On the other hand, people like me who really love fish understand that fish that is frozen at sea almost immediately after being caught is highly desirable.
In fact, the very best “sushi-grade" fish at the most expensive Japanese and other seafood restaurants will always have been frozen at sea.
For one thing, freezing is the only way to rid even the most prime tuna of worms that cause illness in humans if the fish is eaten raw or undercooked.
Even people who don’t care for raw fish often prefer their tuna and other meaty fish a bit medium rare on the inside. You cannot eat that safely unless the fish has been frozen first.
For another thing, large fish like tuna that are caught far out to sea would never make it back to market without being frozen first.
My supermarket carries tuna that has been frozen, and it is excellent.
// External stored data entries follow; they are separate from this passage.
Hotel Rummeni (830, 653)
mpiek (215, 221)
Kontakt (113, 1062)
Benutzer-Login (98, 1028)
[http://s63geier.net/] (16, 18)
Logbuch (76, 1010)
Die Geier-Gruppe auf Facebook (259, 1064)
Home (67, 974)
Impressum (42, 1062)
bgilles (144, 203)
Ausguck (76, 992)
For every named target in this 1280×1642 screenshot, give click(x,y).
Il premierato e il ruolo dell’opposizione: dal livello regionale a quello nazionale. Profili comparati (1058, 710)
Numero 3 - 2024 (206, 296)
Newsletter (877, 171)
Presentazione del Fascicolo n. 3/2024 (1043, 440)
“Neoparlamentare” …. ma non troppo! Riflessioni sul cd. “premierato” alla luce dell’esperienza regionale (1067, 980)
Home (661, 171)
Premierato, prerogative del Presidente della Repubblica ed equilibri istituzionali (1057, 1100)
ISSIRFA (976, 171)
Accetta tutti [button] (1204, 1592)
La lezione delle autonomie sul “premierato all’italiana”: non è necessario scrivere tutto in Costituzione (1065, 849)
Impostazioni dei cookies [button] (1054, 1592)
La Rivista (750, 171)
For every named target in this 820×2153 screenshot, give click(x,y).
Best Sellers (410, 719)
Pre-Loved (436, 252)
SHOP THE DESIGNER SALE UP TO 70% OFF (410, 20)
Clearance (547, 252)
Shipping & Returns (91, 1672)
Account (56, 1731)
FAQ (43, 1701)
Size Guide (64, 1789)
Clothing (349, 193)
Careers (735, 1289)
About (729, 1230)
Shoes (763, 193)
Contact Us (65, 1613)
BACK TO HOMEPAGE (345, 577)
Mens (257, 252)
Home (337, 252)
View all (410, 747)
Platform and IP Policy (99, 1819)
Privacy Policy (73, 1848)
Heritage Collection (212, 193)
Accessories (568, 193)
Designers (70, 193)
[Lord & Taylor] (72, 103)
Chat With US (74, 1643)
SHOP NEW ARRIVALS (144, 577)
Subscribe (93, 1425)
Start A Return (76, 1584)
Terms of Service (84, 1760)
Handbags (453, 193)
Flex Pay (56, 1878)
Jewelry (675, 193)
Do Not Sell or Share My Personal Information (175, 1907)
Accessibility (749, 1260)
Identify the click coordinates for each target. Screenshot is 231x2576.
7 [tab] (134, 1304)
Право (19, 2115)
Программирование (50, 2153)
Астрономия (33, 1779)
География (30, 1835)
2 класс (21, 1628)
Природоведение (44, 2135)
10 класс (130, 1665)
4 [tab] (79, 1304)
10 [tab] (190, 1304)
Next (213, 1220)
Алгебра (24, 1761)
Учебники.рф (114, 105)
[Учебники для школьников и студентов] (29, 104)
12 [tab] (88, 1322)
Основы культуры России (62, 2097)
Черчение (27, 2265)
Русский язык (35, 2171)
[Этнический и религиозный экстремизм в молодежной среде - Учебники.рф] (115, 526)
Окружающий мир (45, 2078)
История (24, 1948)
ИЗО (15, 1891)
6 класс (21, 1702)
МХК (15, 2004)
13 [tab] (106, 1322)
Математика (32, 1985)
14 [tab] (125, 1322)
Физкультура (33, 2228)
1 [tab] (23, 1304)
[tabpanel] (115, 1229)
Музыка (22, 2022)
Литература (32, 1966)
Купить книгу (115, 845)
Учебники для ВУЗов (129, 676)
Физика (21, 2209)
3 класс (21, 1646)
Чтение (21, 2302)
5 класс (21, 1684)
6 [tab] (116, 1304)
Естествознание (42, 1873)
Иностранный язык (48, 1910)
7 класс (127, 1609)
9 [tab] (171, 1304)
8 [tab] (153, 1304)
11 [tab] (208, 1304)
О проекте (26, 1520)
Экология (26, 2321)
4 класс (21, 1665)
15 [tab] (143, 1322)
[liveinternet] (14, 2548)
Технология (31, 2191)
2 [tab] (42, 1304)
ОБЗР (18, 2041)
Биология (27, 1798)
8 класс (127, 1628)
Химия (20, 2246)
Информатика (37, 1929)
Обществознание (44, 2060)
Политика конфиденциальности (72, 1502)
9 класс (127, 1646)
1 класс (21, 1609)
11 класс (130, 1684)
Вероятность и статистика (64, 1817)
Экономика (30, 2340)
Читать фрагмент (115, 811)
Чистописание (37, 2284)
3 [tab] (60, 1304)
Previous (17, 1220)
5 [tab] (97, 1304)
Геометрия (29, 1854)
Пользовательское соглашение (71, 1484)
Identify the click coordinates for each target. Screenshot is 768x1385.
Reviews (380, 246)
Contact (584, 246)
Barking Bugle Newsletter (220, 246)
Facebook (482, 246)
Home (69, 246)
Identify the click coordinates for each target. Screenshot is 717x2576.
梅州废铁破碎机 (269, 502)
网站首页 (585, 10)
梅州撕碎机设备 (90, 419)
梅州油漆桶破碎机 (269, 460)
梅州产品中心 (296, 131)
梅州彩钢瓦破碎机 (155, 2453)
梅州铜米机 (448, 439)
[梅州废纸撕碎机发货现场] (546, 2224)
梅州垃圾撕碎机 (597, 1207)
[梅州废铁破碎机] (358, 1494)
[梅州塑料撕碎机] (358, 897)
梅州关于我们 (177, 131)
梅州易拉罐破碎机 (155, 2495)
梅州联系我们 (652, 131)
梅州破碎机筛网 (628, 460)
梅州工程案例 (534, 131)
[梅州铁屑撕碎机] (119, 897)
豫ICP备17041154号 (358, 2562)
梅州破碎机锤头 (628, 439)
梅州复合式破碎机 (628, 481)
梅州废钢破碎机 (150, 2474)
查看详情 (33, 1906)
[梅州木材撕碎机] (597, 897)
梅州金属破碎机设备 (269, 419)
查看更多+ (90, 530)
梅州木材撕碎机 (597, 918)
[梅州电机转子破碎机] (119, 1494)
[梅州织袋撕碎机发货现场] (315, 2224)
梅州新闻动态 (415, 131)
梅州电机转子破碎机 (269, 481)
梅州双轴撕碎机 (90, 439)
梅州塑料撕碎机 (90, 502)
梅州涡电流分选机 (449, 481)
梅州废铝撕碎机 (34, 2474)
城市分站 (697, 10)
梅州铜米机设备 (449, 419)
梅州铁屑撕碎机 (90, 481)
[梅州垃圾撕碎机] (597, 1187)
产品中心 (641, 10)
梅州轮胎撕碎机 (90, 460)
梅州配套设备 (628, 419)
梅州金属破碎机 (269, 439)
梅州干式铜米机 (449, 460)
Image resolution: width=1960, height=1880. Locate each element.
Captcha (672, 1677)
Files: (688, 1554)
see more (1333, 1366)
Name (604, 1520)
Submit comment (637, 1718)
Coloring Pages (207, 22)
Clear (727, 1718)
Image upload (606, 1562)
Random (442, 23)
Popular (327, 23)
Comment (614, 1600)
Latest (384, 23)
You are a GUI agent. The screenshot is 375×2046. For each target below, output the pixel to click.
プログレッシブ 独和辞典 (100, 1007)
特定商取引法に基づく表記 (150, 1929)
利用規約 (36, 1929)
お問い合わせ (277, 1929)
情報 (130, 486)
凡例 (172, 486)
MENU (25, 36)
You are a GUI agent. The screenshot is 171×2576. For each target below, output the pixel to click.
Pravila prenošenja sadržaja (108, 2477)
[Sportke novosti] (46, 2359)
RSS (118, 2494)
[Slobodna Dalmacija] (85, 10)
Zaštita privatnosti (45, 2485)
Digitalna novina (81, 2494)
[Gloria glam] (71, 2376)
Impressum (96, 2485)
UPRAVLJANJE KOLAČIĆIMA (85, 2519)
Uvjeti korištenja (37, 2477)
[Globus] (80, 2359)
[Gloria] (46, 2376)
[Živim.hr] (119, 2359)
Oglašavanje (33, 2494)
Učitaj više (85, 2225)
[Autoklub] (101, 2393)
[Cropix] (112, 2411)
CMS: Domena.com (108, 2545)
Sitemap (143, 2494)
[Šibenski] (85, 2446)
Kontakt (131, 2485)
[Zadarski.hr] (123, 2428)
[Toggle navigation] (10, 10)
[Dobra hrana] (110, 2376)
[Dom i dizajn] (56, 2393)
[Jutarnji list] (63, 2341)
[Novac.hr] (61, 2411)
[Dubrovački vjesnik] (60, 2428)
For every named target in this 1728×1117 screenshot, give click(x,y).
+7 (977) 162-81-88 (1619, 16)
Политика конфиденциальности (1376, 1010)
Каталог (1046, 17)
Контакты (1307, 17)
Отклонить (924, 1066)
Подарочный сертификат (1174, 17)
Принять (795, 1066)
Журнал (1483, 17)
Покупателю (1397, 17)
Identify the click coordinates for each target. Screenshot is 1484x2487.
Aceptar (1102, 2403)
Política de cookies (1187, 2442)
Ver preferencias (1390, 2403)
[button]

I actually wish they would not buy it and put it in display cases as if it were fresh. For a long time, I figured that was a marketing gimmick.
But then I asked the fish-counter manager about it, and he explained that he receives the frozen tuna in large pieces that he could never sell individually. He has to thaw them so he can cut them into reasonable portion sizes. Since re-freezing would likely turn the flesh mushy, he doesn’t do that.
Lots of fish is sold like this at supermarkets as well at high-end fish markets, and it’s perfectly good and desirable.